Extracted information
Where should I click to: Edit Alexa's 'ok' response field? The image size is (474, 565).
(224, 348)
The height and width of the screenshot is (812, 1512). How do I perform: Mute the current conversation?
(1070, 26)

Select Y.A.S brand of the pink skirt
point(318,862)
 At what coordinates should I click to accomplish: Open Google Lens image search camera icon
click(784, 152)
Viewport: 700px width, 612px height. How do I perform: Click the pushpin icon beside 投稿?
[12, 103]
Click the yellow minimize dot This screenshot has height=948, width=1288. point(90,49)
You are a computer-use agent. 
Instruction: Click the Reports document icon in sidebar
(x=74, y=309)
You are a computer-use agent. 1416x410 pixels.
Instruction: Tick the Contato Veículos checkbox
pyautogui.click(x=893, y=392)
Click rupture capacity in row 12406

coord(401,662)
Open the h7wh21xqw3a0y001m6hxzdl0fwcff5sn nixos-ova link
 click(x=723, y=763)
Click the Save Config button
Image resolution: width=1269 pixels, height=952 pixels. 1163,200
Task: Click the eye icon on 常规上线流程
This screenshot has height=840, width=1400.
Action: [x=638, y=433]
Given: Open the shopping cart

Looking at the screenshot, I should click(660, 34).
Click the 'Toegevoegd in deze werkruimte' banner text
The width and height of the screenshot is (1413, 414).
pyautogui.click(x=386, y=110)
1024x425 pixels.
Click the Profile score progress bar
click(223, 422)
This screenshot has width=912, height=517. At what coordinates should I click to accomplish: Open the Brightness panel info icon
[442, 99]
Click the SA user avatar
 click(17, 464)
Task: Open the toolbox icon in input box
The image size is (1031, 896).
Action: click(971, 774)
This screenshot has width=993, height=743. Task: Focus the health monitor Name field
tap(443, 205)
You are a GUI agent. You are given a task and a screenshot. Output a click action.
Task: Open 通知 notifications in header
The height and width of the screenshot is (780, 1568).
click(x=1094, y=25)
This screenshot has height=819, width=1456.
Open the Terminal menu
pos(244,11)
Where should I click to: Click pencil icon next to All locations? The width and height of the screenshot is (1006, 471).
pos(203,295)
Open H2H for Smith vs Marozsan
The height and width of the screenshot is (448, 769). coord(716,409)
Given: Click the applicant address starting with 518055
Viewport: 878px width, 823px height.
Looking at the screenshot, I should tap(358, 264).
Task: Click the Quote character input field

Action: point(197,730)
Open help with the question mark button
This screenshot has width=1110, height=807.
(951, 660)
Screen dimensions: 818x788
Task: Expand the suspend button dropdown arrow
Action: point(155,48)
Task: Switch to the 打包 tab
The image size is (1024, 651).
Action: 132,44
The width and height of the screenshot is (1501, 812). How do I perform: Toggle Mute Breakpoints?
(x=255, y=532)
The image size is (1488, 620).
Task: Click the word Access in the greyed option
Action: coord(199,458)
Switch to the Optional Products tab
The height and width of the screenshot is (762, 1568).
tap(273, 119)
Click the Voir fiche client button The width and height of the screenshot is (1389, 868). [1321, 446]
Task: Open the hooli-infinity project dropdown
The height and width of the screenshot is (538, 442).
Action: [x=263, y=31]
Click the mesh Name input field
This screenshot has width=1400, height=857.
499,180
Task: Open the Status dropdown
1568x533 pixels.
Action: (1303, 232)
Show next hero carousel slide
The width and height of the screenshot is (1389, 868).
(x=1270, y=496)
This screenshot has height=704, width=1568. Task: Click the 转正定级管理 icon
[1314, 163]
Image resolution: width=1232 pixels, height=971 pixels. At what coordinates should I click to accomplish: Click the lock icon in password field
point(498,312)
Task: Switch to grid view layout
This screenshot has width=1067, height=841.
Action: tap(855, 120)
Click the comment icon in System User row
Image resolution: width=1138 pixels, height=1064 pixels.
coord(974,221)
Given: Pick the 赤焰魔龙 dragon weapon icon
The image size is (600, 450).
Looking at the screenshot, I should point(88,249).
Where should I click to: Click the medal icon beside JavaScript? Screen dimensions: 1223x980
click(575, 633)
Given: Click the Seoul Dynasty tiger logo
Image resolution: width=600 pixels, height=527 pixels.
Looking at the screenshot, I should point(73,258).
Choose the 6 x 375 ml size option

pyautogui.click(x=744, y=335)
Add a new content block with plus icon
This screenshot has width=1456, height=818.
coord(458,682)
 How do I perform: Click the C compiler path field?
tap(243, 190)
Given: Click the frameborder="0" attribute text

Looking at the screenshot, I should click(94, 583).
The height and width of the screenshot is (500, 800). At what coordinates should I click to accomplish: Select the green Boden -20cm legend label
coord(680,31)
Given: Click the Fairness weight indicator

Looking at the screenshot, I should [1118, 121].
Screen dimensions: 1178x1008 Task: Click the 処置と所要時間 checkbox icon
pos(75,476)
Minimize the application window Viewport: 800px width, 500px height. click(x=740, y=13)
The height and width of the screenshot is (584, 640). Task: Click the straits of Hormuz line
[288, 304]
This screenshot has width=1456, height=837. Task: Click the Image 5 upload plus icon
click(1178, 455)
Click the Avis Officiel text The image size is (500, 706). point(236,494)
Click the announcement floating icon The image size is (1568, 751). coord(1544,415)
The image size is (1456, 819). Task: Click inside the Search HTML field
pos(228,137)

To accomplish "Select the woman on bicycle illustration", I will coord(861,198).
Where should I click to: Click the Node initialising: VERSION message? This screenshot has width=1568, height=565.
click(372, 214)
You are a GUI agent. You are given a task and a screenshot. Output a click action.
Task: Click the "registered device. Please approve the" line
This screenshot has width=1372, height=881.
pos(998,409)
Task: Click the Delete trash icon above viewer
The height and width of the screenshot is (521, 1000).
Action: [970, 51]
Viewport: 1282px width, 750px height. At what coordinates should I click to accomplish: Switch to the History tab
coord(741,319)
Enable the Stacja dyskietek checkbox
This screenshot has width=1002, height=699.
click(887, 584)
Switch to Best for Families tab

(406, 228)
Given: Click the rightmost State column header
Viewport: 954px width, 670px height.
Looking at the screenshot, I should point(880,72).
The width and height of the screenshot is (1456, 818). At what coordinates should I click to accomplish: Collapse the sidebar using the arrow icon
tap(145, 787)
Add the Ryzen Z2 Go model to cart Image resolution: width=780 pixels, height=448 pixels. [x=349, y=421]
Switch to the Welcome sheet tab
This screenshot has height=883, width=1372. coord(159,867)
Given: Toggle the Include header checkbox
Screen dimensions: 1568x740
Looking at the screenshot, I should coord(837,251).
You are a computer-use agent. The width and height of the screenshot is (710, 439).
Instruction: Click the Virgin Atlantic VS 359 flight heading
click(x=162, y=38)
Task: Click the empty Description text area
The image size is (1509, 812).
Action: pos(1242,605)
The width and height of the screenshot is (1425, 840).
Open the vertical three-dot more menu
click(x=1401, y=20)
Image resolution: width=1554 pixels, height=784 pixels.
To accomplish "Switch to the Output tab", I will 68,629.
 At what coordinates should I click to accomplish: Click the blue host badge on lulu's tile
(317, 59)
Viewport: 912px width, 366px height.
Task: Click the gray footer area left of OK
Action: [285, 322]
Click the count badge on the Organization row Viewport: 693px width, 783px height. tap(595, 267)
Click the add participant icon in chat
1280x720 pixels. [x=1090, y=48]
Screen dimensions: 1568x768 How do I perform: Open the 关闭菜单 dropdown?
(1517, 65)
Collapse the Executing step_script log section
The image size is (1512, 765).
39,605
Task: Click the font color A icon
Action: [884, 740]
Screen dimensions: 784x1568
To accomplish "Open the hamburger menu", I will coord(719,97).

Stated task
Rewrite the lines starting at the one containing "This screenshot has height=819, width=1456." and ending at the one containing "pos(203,295)", replacing "Terminal" with "Help" and leaving everything else unchanged.

Exercise output
This screenshot has height=819, width=1456.
Open the Help menu
pos(244,11)
Where should I click to: Click pencil icon next to All locations? The width and height of the screenshot is (1006, 471).
pos(203,295)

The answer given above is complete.